Start of The records

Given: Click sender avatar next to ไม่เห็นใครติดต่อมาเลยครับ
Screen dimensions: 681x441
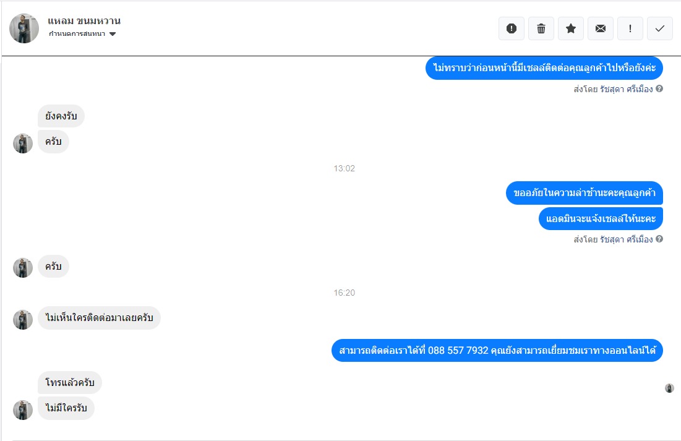Looking at the screenshot, I should click(x=23, y=319).
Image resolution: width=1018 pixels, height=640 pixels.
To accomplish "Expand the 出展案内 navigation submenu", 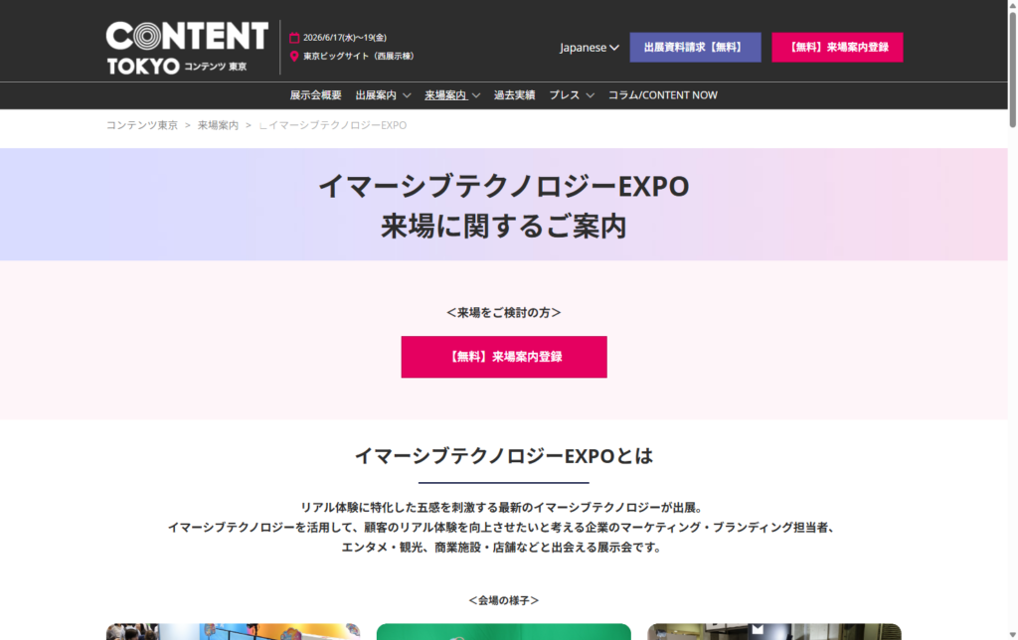I will 383,95.
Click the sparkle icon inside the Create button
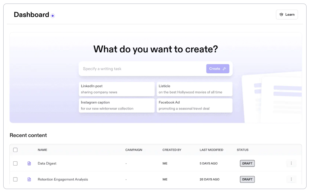Viewport: 311px width, 192px height. point(224,69)
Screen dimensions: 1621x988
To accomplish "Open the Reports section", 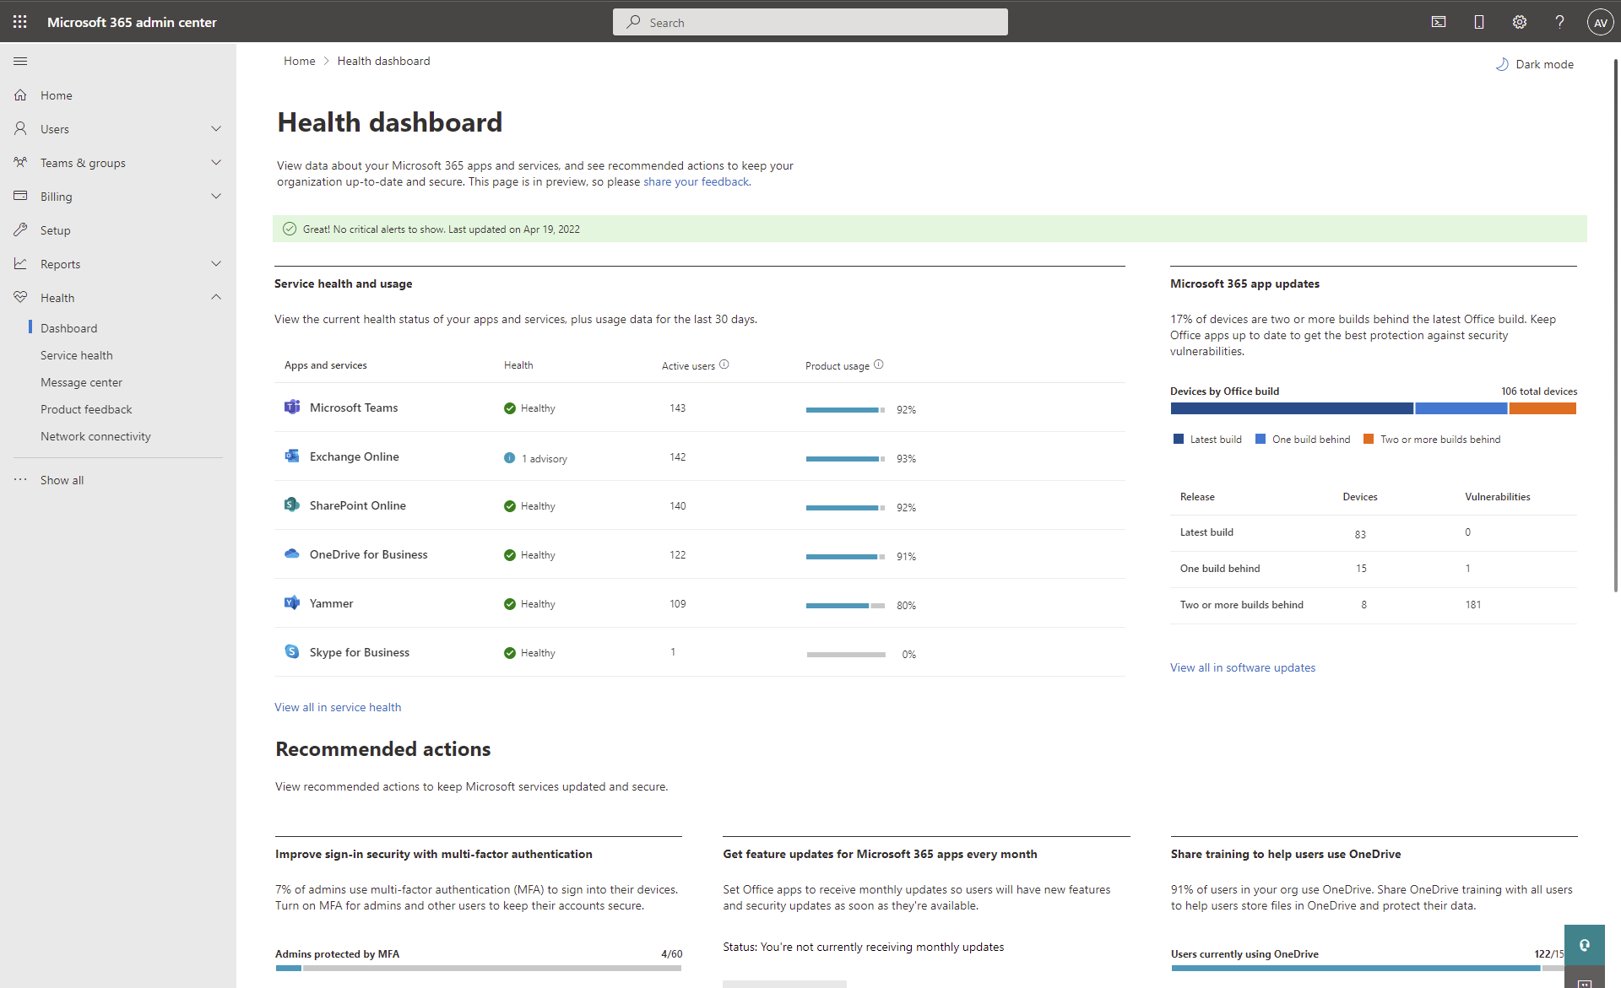I will tap(60, 264).
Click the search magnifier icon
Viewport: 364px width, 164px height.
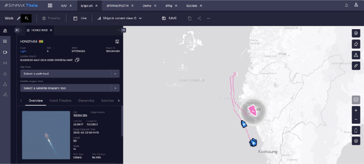tap(26, 18)
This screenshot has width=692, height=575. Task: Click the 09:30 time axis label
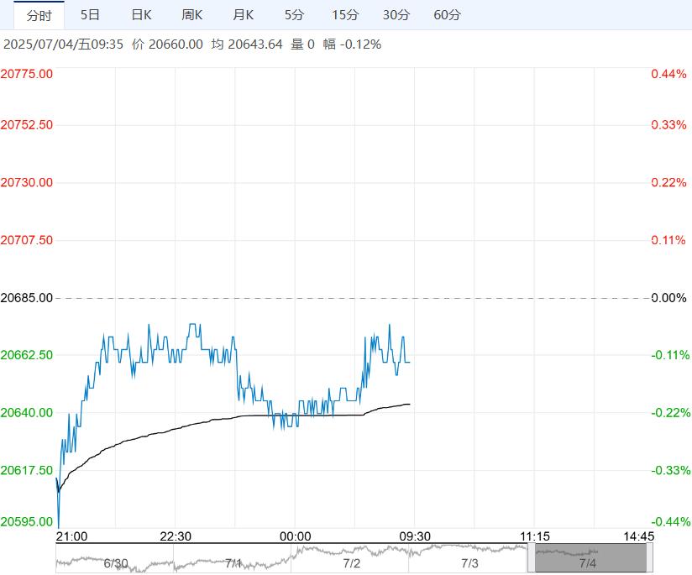click(x=415, y=536)

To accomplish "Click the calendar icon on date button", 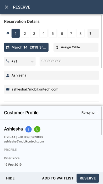I will tap(8, 47).
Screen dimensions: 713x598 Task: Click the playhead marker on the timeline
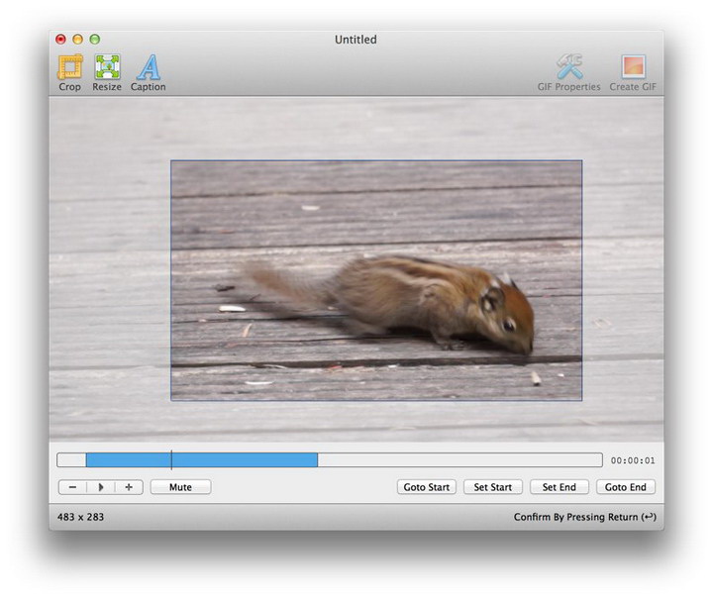[171, 460]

End of The records

*Task directions*
The expected answer is an exact copy of the lines from the one containing "Screen dimensions: 713x598" through the last line of the entries above, both included, without pictures.

*Written reply*
Screen dimensions: 713x598 Task: Click the playhead marker on the timeline
[171, 460]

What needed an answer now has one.